The majority of the collaboration and development for OpenFAST takes place on the GitHub repository. There, issues and pull requests are discussed and new versions are released. It is the best mechanism for engaging with the NREL OpenFAST team and other developers throughout the OpenFAST community. Issues and work assignment

Issues should be opened with proper documentation and data to fully describe the problem or feature gap. It is here that communication and coordination should happen regarding ongoing work for new development, and developers should make clear any intention to complete a task. Pull Requests

When a code modification is ready for review, a pull request should be submitted along with all appropriate documentation and tests. An NREL OpenFAST team member will assign a reviewer and work with the developer to have the code merged into the main repository.

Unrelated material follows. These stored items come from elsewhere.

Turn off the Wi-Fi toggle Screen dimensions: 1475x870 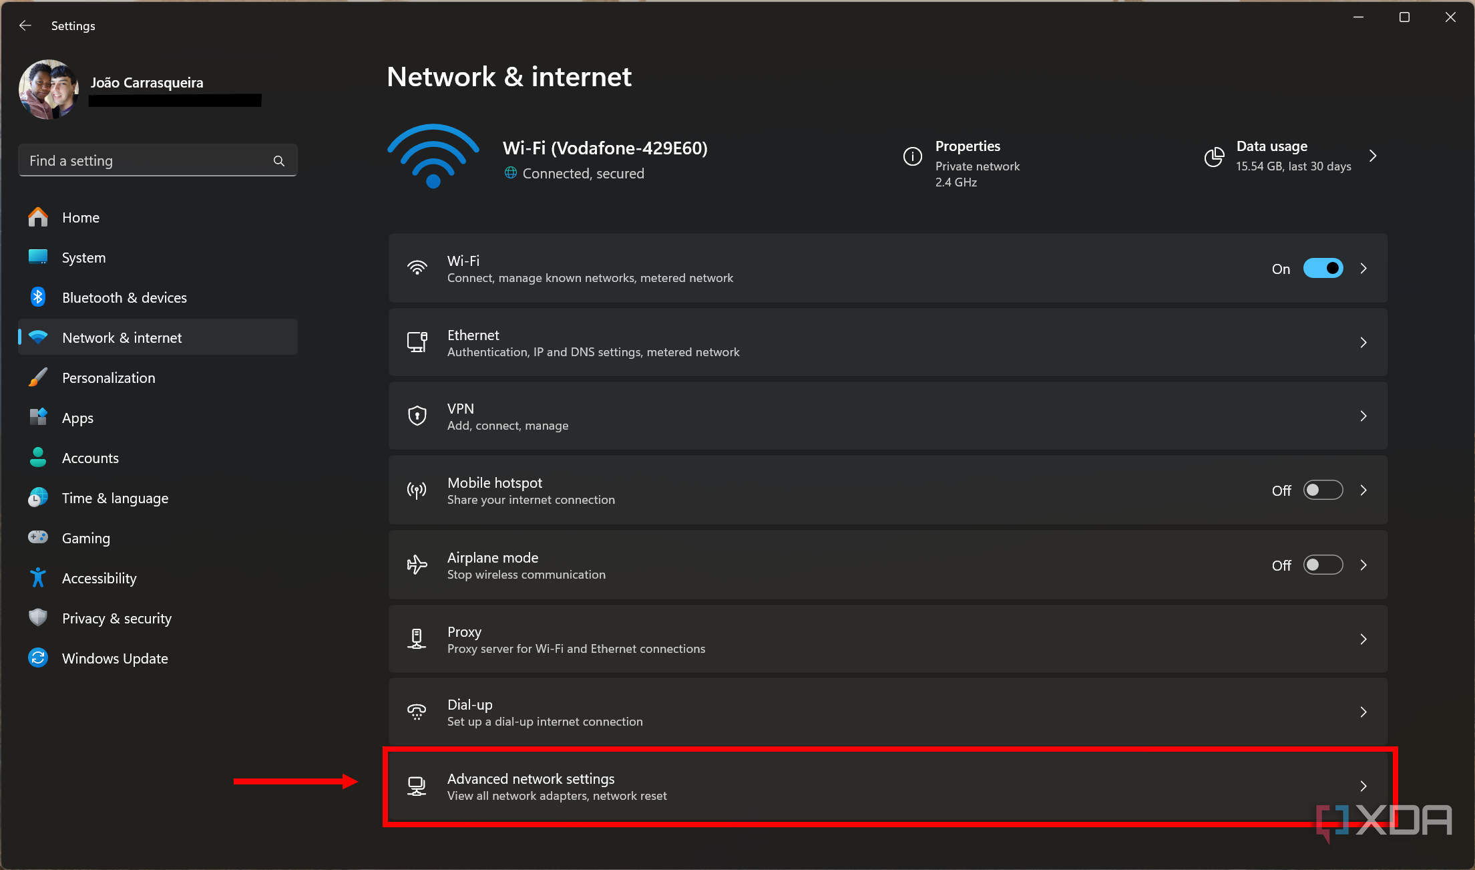coord(1323,269)
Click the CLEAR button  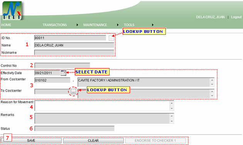(93, 141)
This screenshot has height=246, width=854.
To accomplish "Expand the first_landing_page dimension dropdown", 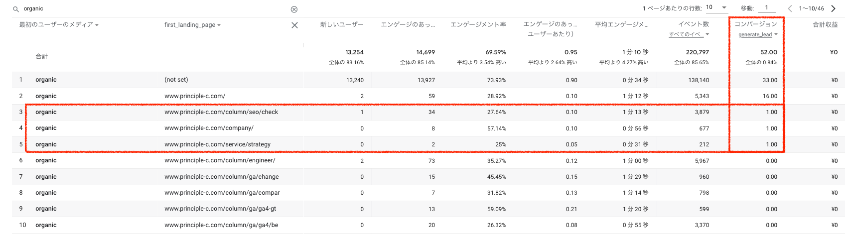I will coord(192,25).
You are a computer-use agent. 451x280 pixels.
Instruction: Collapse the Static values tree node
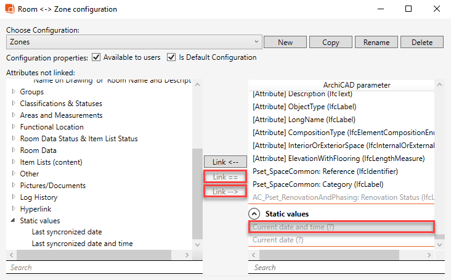pyautogui.click(x=14, y=221)
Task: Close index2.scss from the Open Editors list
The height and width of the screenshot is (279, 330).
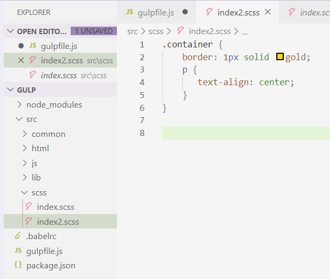Action: click(x=21, y=61)
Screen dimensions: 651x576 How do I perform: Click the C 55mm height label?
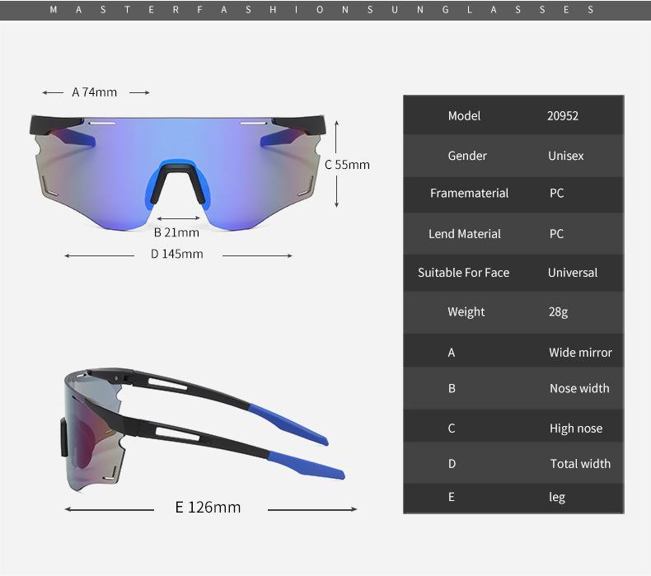pos(347,165)
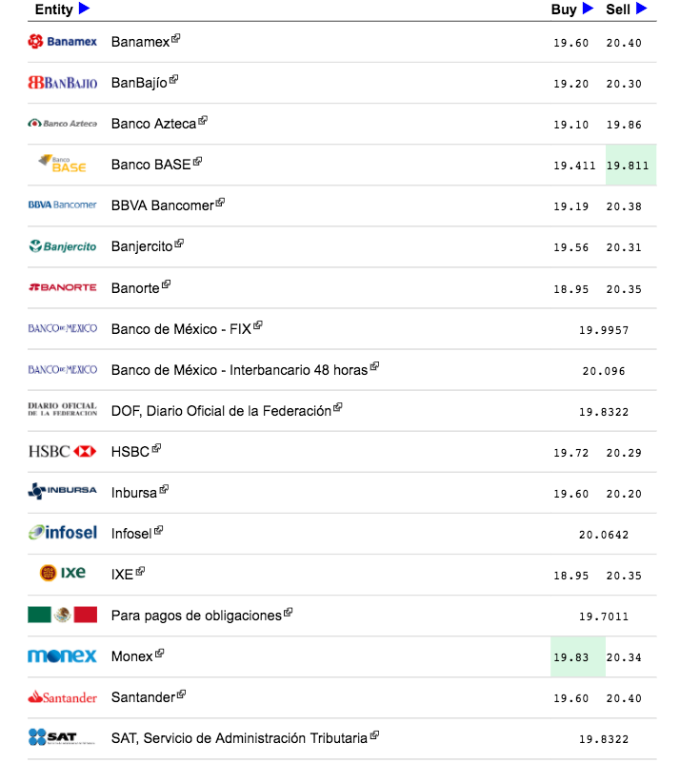Click the highlighted Banco BASE sell rate 19.811
This screenshot has width=680, height=763.
[628, 166]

New pull requests should contain the following:

  • A description of the need for modifications

    • If the pull request fixes a bug, the accompanying GitHub issue should be referenced

  • A summary of the work implemented

  • Regression test results

    • If all tests pass, the summary print out should be provided

    • If any tests fail, an explanation of the failing cases and supporting data like plots should be included

  • Updated unit tests, if applicable

  • Updated documentation in applicable sections ready for compilation and deployment to readthedocs. Git workflow and interacting with the main repository

OpenFAST development should follow “Git Flow” when interacting with the github repository. Git Flow is a well-defined and widely adopted workflow for using git that outlines safe methods of pushing and pulling commits to a shared repository. Maintaining Git Flow is critical to prevent remote changes from blocking your local development. This workflow is detailed nicely here and the chart below provides a high level perspective.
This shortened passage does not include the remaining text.